**PROBLEM DESCRIPTION**
Using the records below, filter out every line that lacks "Toggle" and copy the rest.

┌─ DATA

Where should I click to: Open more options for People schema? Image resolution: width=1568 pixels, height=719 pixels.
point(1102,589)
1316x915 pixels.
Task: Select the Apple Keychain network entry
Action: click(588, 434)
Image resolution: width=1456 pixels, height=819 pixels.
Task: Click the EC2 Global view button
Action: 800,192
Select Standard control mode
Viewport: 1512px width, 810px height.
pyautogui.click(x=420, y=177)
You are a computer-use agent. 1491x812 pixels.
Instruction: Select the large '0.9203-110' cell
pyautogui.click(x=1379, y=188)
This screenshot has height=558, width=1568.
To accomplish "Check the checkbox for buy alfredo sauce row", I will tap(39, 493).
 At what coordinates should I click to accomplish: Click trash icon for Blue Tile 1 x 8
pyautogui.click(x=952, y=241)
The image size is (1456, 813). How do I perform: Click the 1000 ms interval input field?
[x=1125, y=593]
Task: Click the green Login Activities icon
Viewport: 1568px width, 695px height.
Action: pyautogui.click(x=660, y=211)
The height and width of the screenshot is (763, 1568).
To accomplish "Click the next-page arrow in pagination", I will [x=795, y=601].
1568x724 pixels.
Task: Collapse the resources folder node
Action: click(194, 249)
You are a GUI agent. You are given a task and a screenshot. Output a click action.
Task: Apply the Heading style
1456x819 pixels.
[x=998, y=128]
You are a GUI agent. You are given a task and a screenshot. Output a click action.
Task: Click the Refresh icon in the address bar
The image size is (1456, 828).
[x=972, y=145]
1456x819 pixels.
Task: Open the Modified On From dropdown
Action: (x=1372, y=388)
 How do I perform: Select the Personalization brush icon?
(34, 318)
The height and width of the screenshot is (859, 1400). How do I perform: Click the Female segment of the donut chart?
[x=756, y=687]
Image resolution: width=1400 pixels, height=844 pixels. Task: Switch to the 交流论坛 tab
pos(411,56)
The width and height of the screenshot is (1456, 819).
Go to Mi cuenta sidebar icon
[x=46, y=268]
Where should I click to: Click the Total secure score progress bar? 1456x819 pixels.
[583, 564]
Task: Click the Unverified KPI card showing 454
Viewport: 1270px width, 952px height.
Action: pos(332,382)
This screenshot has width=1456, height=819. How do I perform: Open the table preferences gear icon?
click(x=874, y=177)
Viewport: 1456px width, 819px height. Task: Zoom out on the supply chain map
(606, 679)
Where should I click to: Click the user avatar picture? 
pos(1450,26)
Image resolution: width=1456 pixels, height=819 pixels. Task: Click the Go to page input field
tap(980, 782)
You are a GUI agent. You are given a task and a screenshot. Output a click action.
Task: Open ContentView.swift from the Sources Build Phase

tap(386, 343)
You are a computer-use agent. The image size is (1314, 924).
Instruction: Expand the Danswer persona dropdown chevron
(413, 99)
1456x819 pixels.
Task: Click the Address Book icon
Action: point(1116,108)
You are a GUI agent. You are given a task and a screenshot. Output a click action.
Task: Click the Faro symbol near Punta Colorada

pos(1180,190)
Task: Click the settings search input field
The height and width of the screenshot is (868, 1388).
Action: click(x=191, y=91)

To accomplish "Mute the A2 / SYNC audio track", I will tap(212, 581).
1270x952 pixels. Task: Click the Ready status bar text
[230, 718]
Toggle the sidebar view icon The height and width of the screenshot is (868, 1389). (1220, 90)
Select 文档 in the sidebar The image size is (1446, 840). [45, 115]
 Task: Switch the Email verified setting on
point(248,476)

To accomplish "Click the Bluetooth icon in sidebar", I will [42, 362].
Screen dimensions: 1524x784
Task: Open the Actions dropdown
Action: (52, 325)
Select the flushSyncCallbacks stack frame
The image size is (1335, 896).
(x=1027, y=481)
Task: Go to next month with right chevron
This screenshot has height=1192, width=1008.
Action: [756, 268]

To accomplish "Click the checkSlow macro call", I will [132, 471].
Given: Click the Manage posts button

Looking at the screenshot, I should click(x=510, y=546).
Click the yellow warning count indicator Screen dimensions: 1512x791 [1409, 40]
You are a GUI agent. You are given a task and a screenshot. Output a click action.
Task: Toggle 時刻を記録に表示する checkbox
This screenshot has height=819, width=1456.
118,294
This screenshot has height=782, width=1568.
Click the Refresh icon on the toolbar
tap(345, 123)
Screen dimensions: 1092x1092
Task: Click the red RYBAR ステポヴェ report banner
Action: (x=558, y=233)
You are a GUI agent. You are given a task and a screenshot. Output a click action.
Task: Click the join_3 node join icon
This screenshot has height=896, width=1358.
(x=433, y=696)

└─

**ANSWER TO THIS EXERCISE**
Toggle the sidebar view icon The height and width of the screenshot is (868, 1389). (1220, 90)
Task: Toggle 時刻を記録に表示する checkbox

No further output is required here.